SELECTED TEXT
--- START ---

The preface, contributed by David Morgan, focuses on English royal library collections of histories and the reasons behind their presentations. While possible to connect them to the political and military events of their dates of presentation, and to see them as diplomatic instruments, the pure pleasure such writings gave to readers cannot be dismissed. It is in these early pages that we are introduced to the creative spark that brought forth the Recueil, namely a 1446 conversation between two members of the duke of Burgundy's court. Returning crusader Walerand de Wavrin and his retired soldier uncle Jean pondered the lack of a proper, full-length history of England, an observation that would set the older man on a project lasting the next quarter century, of compiling and composing an anthology of historical materials.

--- END ---

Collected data
--- START ---

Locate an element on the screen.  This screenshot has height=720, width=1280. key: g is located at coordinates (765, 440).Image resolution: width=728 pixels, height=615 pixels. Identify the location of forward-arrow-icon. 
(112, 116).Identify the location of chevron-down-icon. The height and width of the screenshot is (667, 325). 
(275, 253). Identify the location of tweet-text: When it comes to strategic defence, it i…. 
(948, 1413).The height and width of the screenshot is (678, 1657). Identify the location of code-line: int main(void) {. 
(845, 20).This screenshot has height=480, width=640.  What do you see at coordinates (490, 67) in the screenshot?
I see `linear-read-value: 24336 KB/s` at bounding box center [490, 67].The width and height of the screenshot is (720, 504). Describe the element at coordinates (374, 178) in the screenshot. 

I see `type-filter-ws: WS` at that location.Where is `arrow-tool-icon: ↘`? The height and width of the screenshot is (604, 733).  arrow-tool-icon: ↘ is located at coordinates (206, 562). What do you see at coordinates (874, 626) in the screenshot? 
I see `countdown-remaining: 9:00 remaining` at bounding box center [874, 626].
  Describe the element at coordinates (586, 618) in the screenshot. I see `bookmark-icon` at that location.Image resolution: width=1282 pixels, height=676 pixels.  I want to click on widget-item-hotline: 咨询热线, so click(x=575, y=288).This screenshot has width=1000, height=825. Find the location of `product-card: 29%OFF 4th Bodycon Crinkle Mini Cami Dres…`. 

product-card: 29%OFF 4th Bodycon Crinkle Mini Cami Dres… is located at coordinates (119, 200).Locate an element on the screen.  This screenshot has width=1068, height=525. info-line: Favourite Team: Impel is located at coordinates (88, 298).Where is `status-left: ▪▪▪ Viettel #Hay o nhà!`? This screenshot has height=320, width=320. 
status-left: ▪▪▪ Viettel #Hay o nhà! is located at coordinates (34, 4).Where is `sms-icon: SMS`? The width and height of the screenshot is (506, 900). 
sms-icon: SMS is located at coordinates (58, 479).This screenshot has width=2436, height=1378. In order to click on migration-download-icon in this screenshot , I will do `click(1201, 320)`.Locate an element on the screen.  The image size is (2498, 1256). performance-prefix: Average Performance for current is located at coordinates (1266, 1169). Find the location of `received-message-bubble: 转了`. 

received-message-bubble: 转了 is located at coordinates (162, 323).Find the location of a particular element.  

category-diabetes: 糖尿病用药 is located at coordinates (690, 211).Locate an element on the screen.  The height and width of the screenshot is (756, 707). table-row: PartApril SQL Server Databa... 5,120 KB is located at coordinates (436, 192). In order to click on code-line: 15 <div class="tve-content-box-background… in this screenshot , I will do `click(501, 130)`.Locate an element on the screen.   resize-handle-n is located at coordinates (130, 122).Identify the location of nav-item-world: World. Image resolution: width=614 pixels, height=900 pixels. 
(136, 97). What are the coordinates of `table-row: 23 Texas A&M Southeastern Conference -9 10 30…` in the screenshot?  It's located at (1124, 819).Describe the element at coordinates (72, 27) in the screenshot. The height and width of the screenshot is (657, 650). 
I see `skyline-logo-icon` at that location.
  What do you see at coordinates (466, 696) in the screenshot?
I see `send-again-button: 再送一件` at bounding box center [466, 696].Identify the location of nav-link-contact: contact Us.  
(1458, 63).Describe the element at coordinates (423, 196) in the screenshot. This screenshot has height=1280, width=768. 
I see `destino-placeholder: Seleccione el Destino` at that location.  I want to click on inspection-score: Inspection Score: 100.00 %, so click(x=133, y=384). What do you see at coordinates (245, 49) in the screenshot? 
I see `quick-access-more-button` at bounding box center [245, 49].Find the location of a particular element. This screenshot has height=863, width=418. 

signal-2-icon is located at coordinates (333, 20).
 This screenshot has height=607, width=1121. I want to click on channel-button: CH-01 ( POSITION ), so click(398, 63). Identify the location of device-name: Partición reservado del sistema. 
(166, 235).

--- END ---

WORK ORDER
From the passage about the Recueil's preface above, quote the words starting at "The preface, contributed" and ending at "of historical materials.".

ANSWER SPACE
The preface, contributed by David Morgan, focuses on English royal library collections of histories and the reasons behind their presentations. While possible to connect them to the political and military events of their dates of presentation, and to see them as diplomatic instruments, the pure pleasure such writings gave to readers cannot be dismissed. It is in these early pages that we are introduced to the creative spark that brought forth the Recueil, namely a 1446 conversation between two members of the duke of Burgundy's court. Returning crusader Walerand de Wavrin and his retired soldier uncle Jean pondered the lack of a proper, full-length history of England, an observation that would set the older man on a project lasting the next quarter century, of compiling and composing an anthology of historical materials.